## start Exercise inputs

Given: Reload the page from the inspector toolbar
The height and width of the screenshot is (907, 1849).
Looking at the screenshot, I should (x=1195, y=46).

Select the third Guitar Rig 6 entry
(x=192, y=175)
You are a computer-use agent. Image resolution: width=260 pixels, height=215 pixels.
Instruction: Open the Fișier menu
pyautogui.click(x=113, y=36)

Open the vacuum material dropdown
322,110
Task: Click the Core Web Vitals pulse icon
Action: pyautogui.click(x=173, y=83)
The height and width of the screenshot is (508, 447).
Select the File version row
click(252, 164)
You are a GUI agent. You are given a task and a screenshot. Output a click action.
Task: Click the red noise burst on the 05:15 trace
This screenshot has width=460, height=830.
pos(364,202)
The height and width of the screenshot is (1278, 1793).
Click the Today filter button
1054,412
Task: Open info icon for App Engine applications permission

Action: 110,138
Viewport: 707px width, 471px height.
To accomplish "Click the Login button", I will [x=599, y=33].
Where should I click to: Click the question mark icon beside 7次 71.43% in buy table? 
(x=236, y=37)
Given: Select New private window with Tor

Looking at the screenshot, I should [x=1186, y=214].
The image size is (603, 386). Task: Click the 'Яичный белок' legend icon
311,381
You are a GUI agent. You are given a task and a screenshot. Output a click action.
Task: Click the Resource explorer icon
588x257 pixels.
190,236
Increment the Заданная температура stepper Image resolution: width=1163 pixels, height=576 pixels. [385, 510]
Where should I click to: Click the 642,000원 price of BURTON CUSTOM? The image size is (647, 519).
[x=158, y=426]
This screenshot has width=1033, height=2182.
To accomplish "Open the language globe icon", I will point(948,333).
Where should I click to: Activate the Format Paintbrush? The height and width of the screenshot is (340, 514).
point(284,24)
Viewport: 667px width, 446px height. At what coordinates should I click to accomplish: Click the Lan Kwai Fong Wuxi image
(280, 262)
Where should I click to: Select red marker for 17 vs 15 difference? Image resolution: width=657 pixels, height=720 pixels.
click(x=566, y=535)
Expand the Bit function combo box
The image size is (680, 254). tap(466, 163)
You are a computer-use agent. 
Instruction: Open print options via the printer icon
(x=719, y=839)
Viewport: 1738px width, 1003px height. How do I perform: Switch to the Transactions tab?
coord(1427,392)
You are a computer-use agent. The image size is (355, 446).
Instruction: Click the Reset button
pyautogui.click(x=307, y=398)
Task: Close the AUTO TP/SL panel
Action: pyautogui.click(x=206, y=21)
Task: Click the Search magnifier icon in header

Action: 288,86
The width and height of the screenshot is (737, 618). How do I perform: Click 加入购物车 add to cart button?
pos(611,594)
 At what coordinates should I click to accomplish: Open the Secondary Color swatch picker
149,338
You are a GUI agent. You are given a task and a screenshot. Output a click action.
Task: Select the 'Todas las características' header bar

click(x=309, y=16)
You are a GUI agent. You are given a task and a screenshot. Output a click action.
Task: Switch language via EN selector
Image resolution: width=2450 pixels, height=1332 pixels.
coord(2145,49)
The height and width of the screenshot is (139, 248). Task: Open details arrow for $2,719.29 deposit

## end Exercise inputs

Reproduce the items from the very first line through the line containing "(x=236, y=37)", including both of those lines.

### Written solution
Given: Reload the page from the inspector toolbar
The height and width of the screenshot is (907, 1849).
Looking at the screenshot, I should (x=1195, y=46).

Select the third Guitar Rig 6 entry
(x=192, y=175)
You are a computer-use agent. Image resolution: width=260 pixels, height=215 pixels.
Instruction: Open the Fișier menu
pyautogui.click(x=113, y=36)

Open the vacuum material dropdown
322,110
Task: Click the Core Web Vitals pulse icon
Action: pyautogui.click(x=173, y=83)
The height and width of the screenshot is (508, 447).
Select the File version row
click(252, 164)
You are a GUI agent. You are given a task and a screenshot. Output a click action.
Task: Click the red noise burst on the 05:15 trace
This screenshot has width=460, height=830.
pos(364,202)
The height and width of the screenshot is (1278, 1793).
Click the Today filter button
1054,412
Task: Open info icon for App Engine applications permission

Action: 110,138
Viewport: 707px width, 471px height.
To accomplish "Click the Login button", I will [x=599, y=33].
Where should I click to: Click the question mark icon beside 7次 71.43% in buy table? 
(x=236, y=37)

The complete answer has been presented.